The cost of renting an office in Beijing more than doubled while Shanghai rents are up 43 percent in the past four years, Cushman & Wakefield Inc. said in a report. In Beijing, office rents are 30 percent lower in non-core areas while in Shanghai rents are half of what they are downtown, it said.
“The rise of rents in core submarkets is the primary force affecting decentralizing trends in office selection,” the authors led by Sigrid Zialcita, Singapore-based managing director for Asia-Pacific research at Cushman, said in the report. “Core districts in these cities will face a potential challenge in lack of sufficient future supply, while at present, non-core submarkets are undergoing rapid development.”
Decentralization in Beijing and Shanghai follows a similar trend in Hong Kong that began before the financial crisis in 2008, with financial companies including Morgan Staley, Deutsche Bank AG, and Credit Suisse Group AG, moving from Central to Kowloon, according to Cushman.

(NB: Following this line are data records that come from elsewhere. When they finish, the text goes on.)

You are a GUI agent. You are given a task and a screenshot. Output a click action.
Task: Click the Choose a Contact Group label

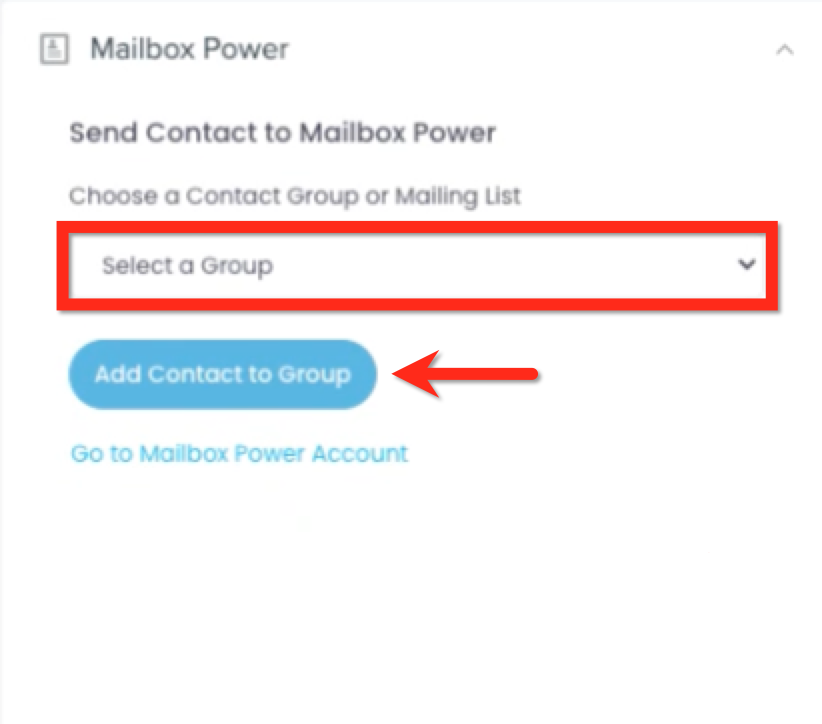coord(295,197)
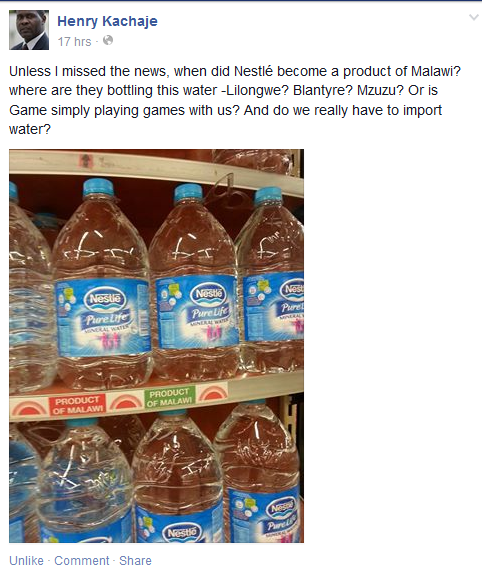This screenshot has width=482, height=569.
Task: Click the Nestlé logo on bottom center bottle
Action: pos(182,533)
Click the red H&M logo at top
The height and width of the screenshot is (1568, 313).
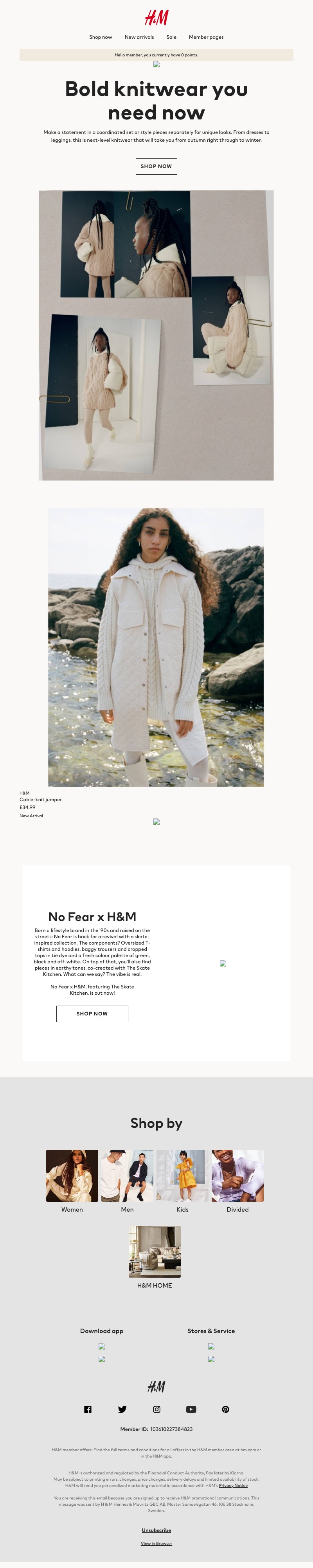(156, 17)
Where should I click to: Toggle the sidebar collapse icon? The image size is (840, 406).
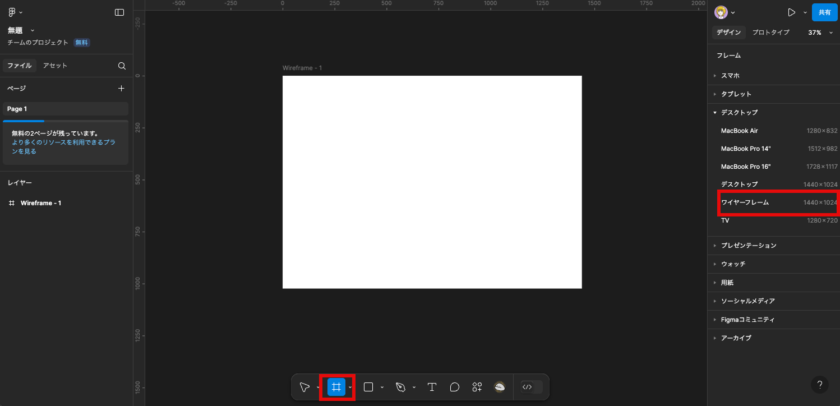[119, 13]
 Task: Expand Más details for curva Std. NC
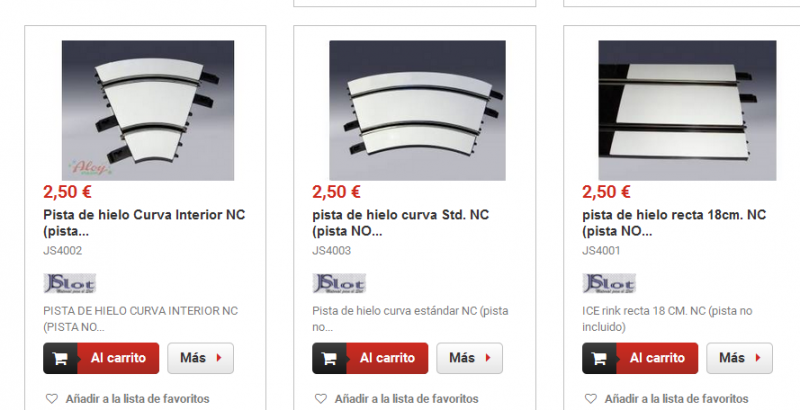click(469, 358)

Soho China Ltd. (410), the biggest developer in Beijing’s central business district, reported Aug. 20 that its underlying profit in the first half more than doubled and said it is confident of further development potential in the office market in Beijing and Shanghai.
Office rents in China’s major cities will continue to grow as office supplies in central areas of these cities are gradually declining, according to Cushman. Total office supply will be less than 1.55 million square meters (16.7 million square feet) in core areas in Beijing until 2016, while those in the city’s emerging areas will climb to 3.6 million square meters, it said.